I think that this is one of my favourite letters...
Letter John to Caesar, dated Dublin June 18th 1801.
My dear Caesar,
Your last letter has given me and all your friends, most infinite satisfaction,
particularly that part of which it shows how unfounded a report that was which was
communicated to my uncle John by a friend of his and yours from Lismore, and on
which I understand, my mother and he wrote to you, and tho’ it is the wish of my
heart to see you married, and have one of our own name and blood to succeed us
both (for it is probable unless when doating, that I shall never marry). Yet from the
character of the person spoken of, I think you could not be happy with her as a wife.

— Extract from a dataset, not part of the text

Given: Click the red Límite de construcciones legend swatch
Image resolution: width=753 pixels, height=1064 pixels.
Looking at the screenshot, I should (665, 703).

I feel this is a very delicate point for me to mention at all, and therefore request
when you answer this letter, that you will take of no kind notice of the foregoing part
...
There is a very fine smart little boy of yours by E. Hays that I am thinking of sending
to some cheap school in England, he is about 11 or 12. I am afraid the mother has
brought him up with a turn for the Army, and in that opinion I think we should after
he has been a little time at school try and get him a Midshipman place, the
allowance to the mother at present is 12 guineas a year schooling and clothes, but
the last not regular. I am always in advance to her. There is another most ingenious
little fellow [City Debtor’s] your own son, but he has a turn in his eyes, and is so near
sighted that he can hardly see to read. This little fellow I mean for a Head Gardener,
that being a business that does not require good sight, tho’ he has the most
mechanical turn in the world & he lives with me at Tintern since the Rebellion. There
is also a brother lives with me, he about 19 (one of Poll Connors) him I intend for a
miller, he is the honestest, best but stupidest boy in the world I have at school, going
over and over again Arithmetic to indeed but little purpose. I offered £100 fee with
him to the Miller at Mercers Mills, but it would be not taken. Of Mrs. Harringtons
sons, who are both fine lads, the eldest is a Lieut. in a Fencible Regt. now in Halifax. I
had a letter from him. The Barrack and every hapenny worth he possessed of, has
been burned, and in consequence I was obliged to remit him £20, the only remittance since he joined a year and a half ago. The other son is a young surgeon, his allowance is 12 Guineas a year for clothes, 2 for Lectures, and 2 for Washing.
There is a sister of Poll Wards, and another of our own, that stands me in about 5
Guineas. This a sketch of the encumbrances. ...
John Colclough, à Monsieur Colclough, Frankfurt, am Main.